5 months ago:
- Accepting the recommendation of the Judicial Discipline and Disability Commission, which the judge did not contest, the Arkansas Supreme Court suspended a judge for 30 days without pay for his confrontation with his estranged wife and her male companion at a Walmart; the Court also ordered the judge to undergo anger management counseling with the Arkansas Judges & Lawyers Assistance Program and to write an apology letter. Judicial Discipline and Disability Commission v. Pope (Arkansas Supreme Court October 4, 2012).
- The California Commission on Judicial Performance publicly admonished a judge for violating the Political Reform Act during and after his campaign for judicial office. In the Matter Concerning Brehmer, Decision and order (California Commission on Judicial Performance October 25, 2012).
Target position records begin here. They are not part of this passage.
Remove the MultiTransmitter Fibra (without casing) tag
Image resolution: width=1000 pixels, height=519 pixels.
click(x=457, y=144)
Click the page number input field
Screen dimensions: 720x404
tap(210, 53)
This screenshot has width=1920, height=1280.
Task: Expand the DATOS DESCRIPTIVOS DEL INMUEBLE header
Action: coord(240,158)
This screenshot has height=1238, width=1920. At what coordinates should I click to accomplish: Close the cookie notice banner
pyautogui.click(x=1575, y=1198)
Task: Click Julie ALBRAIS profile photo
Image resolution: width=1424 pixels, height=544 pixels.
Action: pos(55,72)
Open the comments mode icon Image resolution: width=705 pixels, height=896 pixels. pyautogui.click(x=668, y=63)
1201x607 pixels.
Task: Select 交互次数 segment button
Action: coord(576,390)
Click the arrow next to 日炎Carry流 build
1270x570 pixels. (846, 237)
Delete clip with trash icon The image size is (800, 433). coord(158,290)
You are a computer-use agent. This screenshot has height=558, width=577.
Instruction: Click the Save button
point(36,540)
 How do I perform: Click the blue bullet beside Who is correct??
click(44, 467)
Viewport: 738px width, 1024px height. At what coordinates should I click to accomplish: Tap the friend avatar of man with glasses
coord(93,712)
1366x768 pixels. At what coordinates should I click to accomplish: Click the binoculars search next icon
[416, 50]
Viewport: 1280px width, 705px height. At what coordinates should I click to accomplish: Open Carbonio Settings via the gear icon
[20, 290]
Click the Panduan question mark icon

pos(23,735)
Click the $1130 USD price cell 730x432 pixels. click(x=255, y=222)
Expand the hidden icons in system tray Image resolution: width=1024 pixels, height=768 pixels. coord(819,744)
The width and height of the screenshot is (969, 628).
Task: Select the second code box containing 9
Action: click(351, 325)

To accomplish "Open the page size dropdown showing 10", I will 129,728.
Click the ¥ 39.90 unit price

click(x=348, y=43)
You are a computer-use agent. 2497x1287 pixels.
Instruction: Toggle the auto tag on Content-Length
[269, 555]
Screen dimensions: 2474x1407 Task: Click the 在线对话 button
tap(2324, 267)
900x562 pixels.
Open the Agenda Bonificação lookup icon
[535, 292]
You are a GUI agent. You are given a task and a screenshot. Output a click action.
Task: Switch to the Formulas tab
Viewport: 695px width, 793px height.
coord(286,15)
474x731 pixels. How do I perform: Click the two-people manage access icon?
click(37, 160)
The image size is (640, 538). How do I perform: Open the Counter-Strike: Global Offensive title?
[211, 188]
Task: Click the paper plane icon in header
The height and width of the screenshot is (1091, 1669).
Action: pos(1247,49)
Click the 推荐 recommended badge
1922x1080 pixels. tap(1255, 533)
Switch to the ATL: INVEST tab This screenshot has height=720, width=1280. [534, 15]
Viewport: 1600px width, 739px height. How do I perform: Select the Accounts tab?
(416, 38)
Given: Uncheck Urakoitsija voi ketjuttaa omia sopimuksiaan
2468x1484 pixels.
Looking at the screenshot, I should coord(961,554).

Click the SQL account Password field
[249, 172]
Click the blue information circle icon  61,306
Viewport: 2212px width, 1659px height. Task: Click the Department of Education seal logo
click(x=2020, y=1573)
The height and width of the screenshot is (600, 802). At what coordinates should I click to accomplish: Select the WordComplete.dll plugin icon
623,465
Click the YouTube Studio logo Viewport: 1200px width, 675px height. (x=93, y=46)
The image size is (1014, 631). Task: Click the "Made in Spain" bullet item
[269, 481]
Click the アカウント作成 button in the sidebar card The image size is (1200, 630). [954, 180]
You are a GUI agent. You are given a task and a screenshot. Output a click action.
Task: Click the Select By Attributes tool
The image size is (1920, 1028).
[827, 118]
- Pursuant to the judge’s agreement, the Georgia Judicial Qualifications Commission made public the fact but not the content of a private reprimand; the report states that the matter originated with news reports of the judge’s arrest for driving under the influence of alcohol and speeding. In re Wommack, Report of disposition (Georgia Judicial Qualifications Commission October 3, 2012).
- Accepting the recommendation of the Judicial Tenure Commission, to which the judge consented, the Michigan Supreme Court censured a judge for bringing “shame and obloquy” to the judiciary by his flippant manner in an interview with a reporter about a digital image of himself he had sent to others. In re McCree, 821 N.W.2d 674 (Michigan 2012).
- Based on an agreed statement of fact and joint recommendation, the New York State Commission on Judicial Conduct censured a judge for disguising the source of funds received by her campaign to circumvent contribution limits imposed by law. In the Matter of Anderson, Determination (New York State Commission on Judicial Conduct October 1, 2012).
- Accepting findings of fact, conclusions of law, and the sanction recommendation of the Board of Commissioners on Grievances and Discipline, the Ohio Supreme Court suspended a judge’s law license for 6 months for (1) using vulgar and intemperate language to litigants in his courtroom and (2) injecting himself into an administrative investigation by the police department and allowing his history of conflicts with the department to cloud his judgment; the Court stayed the sanction on the condition that the judge commit no misconduct during the suspension. Disciplinary Counsel v. Elum, 979 N.E.2d 289 (Ohio 2012).